Für Journalisten entsteht in Rom ein supermodernes Kommunikationszentrum, aber das liegt knapp zehn Kilometer vom Olympiastadion entfernt. Die geplante Schnellstraße ließ sich nicht realisieren - also werden sich die Berichterstatter per Bus oder Taxi durch den Verkehr quälen müssen.

Ärgerlich auch, daß die eh schon schwer strapazierte Umwelt Italiens weiter belastet wird. Im Januar stellte die Regierung per Dekret 4,4 Milliarden Mark zur »Verbesserung der Infrastruktur« zur Verfügung. Über die Vergabe des Geldsegens beschließt ein technisches Komitee, dessen Entscheidungen die Bebauungspläne der Gemeinden außer Kraft setzen - eine Art Notstandsgesetz für die WM.

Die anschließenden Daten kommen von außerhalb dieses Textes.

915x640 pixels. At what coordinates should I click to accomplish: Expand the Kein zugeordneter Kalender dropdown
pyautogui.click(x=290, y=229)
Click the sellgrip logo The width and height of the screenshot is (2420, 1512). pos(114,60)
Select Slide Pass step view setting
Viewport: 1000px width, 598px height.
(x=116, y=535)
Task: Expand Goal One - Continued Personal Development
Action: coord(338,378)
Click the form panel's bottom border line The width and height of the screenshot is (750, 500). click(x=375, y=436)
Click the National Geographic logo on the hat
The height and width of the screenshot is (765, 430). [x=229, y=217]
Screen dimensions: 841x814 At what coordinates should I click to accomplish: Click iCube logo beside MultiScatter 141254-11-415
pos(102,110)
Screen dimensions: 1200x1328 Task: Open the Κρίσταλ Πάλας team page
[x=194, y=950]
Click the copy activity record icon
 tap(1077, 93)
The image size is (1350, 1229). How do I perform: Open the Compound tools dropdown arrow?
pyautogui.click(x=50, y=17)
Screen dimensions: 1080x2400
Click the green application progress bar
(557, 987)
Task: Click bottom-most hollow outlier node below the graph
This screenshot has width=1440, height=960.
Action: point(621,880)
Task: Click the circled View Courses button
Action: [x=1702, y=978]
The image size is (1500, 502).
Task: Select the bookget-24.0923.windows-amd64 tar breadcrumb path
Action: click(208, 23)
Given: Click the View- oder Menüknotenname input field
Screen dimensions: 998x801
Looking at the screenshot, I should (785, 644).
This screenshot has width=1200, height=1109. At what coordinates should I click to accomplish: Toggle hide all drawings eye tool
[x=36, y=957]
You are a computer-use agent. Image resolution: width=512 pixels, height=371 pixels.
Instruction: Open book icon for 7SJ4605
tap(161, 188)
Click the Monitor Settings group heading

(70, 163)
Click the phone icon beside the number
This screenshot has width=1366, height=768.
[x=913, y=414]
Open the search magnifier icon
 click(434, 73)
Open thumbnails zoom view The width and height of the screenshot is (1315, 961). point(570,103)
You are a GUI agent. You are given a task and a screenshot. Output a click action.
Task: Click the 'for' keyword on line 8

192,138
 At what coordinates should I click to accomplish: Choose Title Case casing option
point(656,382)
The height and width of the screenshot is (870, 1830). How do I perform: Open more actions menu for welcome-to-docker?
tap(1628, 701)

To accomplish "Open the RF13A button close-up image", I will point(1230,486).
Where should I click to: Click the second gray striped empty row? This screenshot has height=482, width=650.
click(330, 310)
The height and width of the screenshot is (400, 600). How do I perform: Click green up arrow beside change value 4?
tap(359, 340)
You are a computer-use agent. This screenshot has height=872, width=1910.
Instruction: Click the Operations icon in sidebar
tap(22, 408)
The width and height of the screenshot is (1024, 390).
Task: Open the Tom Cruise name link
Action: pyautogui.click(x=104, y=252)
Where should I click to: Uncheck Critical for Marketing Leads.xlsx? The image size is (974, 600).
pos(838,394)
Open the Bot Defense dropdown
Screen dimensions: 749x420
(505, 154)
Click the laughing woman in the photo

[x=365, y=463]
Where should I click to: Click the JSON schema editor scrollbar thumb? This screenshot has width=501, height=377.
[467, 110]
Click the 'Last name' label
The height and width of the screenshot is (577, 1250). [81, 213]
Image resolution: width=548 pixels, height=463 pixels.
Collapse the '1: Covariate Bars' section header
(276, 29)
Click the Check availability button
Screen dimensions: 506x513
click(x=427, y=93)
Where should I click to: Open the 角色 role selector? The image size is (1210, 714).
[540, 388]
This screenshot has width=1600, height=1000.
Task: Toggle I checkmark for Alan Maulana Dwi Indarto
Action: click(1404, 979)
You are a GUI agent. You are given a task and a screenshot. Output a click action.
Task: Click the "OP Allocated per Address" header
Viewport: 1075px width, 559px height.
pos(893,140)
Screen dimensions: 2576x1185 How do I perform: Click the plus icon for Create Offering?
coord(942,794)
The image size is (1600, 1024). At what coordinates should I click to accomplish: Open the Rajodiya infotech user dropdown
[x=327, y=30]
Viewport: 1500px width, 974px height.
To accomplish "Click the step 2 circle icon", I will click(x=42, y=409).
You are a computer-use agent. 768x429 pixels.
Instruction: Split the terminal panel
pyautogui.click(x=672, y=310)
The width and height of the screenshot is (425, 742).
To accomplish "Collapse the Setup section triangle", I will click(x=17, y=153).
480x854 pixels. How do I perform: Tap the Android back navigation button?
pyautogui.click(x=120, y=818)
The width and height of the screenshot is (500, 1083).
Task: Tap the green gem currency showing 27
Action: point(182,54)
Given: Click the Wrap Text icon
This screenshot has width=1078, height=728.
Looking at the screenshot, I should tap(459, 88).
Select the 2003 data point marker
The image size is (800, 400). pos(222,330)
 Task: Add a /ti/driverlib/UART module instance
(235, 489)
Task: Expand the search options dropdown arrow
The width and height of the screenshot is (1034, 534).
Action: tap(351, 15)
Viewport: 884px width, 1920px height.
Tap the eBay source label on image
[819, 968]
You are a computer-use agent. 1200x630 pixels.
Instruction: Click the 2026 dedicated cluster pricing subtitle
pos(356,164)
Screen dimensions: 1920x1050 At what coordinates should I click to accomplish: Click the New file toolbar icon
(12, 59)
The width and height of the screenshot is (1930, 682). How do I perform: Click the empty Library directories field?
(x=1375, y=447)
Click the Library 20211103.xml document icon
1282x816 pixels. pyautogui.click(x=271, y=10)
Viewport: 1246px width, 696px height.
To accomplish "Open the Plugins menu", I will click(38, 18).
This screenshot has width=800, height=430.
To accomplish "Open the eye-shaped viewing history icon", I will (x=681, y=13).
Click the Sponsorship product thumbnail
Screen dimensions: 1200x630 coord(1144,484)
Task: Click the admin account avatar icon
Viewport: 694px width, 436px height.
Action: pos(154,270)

Zwar besitzen das Umweltministerium und das Ministerium für Kulturgüter ein Vetorecht. Aber unter dem Zeitdruck, der sich inzwischen ergeben hat, sind die beiden Ressorts schwerlich in der Lage, all jene windigen Projekte auch nur zu prüfen, die Italiens Bauspekulanten flugs entwarfen und dem Auswahlkomitee vorlegten. Viele haben mit der WM nicht das Geringste zu tun - Golfplätze, Hotels oder Schwimmbäder in Gegenden, in denen nicht mal ein Trainingsspiel stattfindet.

»Hier steht die letzte Plünderung der italienischen Städte bevor«, orakelt der Nestor der italienischen Urbanistik, Bruno Zevi. Einen »Haufen moderner Ruinen« werde die Weltmeisterschaft hinterlassen; »Sammelplätze des Verfalls und der Tristesse«.

Etliche dieser zweifelhaften Bauvorhaben sind durch den Protest der Umweltschützer wohl gestoppt worden, aber das ist sicher nur die kleinere Zahl. »Die WM wird von unserer Regierung wie ein nationaler Notstand behandelt, wie ein Erdbeben oder eine Überschwemmung«, kritisiert Antonio Cederna, Präsident der Denkmalschutz-Organisation »Italia Nostra«.

Bei der Fülle der lancierten Projekte haben auch die engagiertesten Umweltkämpfer Italiens inzwischen die Übersicht verloren, was sie verhindern konnten und was am Ende doch gebaut wird. Bruno Zevi jedenfalls weiß: »Schlichtweg alles, was in diesem Zusammenhang unterbleibt, ist ein Gewinn für die Städte, die von diesem WM-Wahnsinn heimgesucht werden.«

Nach den ersten Untersuchungen über die Katastrophe von Palermo weiß man inzwischen, daß bei der Aufstellung der Träger die Stahlseile »vergessen« wurden, die sie halten sollten. War es Sabotage? Rächte sich die Mafia dafür, daß der als solide bekannte Bürgermeister Leoluca Orlando die Aufträge nicht (wie bisher in Palermo üblich) an einheimische Baulöwen mit Verbindung zur Unterwelt vergab?

Hartnäckig hält sich die These, die bereits am Unglückstag unter den Arbeitern kursierte: Die Pfeiler seien nur provisorisch aufgestellt worden, um vor der Fifa-Delegation »bella figura« zu machen.